GIVEN INSTRUCTION 1: Reproduce verbatim the portion of the email on negative trust anchors that opens with the words containing "In practice, I" and closes with "statements seems hard.".
GIVEN INSTRUCTION 2: Continue the email about negative trust anchor lifetimes from the point at which it stops.

PASSAGE SHOWN:
━━━

Hey,

On 13 Jul 2026, at 20:48, Mukund Sivaraman <[email protected]> wrote:

> RFC 7646 requires a configured lifetime ("NTAs MUST expire automatically
> when their configured lifetime ends. The lifetime SHOULD NOT exceed a
> week."), so the lifetime of a specific NTA is expected to be known in
> advance. It could be extended, but the expiry time of the currently
> configured NTA can be communicated in responses.

In practice, I don't know a good way of making an end date meaningful.

NTAs are generally needed when third parties exhibit unpredictable behaviour. 
If it was predictable nobody would need an NTA since the zone owner could 
simply go unsigned in an orderly fashion. Given that it's unpredictable, making 
future-looking statements seems hard.

━━━

SUPPLIED INFORMATION:
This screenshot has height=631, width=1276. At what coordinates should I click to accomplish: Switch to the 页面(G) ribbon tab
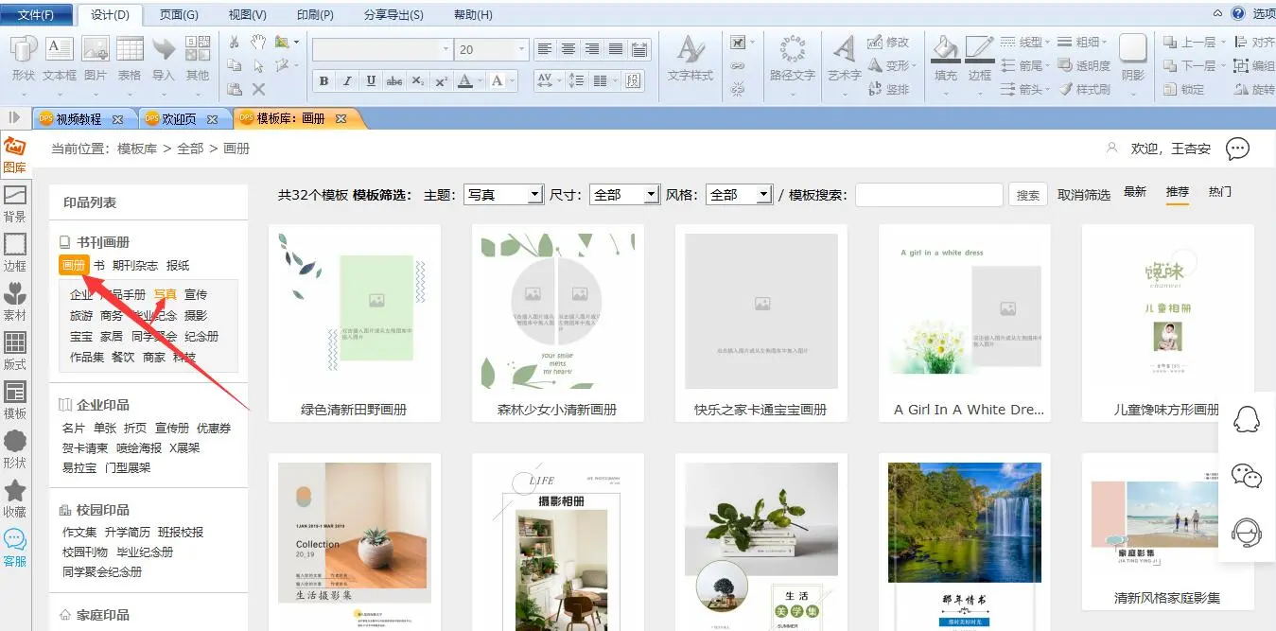[x=179, y=15]
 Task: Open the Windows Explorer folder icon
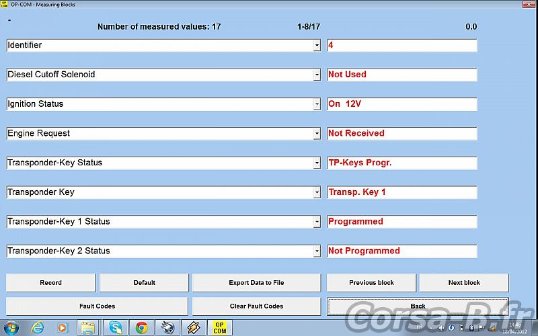click(x=88, y=328)
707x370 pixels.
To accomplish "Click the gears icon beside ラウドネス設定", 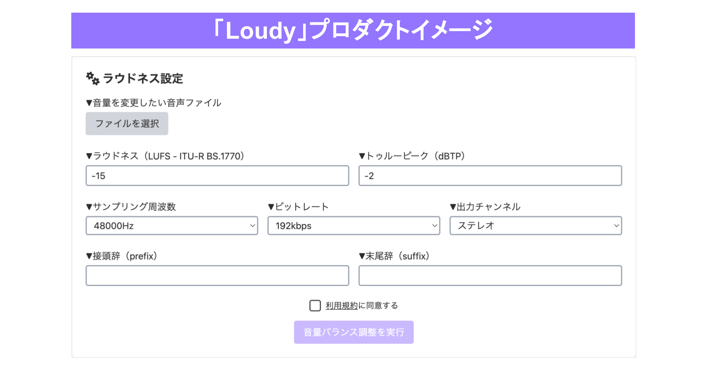I will [x=93, y=78].
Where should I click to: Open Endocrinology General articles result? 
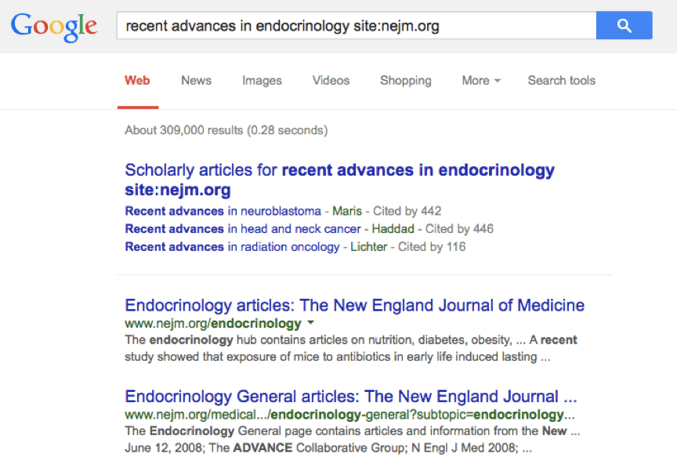pyautogui.click(x=350, y=397)
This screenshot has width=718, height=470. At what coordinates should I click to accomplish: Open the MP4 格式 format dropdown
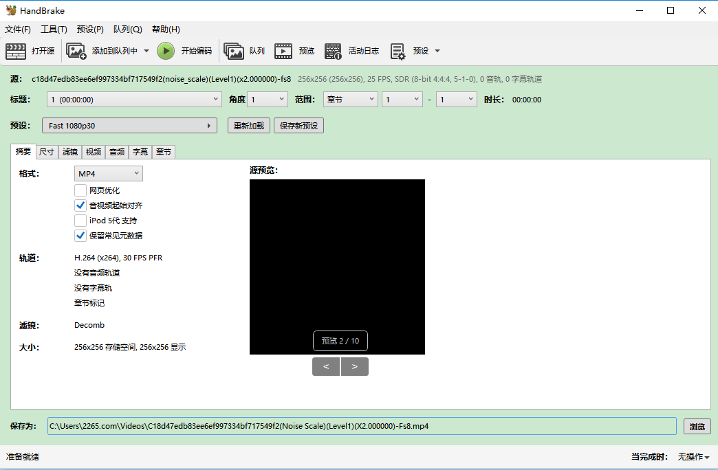[109, 174]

━━━

ANSWER 1:
In practice, I don't know a good way of making an end date meaningful.

NTAs are generally needed when third parties exhibit unpredictable behaviour. 
If it was predictable nobody would need an NTA since the zone owner could 
simply go unsigned in an orderly fashion. Given that it's unpredictable, making 
future-looking statements seems hard.

ANSWER 2:
An end date that is an hour from now, and which continues to be extended by an 
hour at a time until it is allowed to expire, is essentially the same as not 
having an end date. An end date that is a week and which gets effectively 
truncated when an NTA is removed in twelve hours doesn't seem very helpful 
either.

This may be an area where operational experience has clarified the anticipated 
uses of NTAs.

> Rather than machine parsing, a DNS support person analyzing traffic
> would like to know if an NTA is in use (the objective of your draft),

Yep

> what domain it was installed for,

This one also seems obvious, but I think it's worth digging into. Do we want 
the closest-enclosing NTA, do we want to know if there's more than one NTA 
covering the QNAME, do we need to dig into the complexities of CNAME 
processing? What information is the DNS support person looking for beyond 
simply (above) whether an NTA exists?

> and how long it is expected to be in
> use.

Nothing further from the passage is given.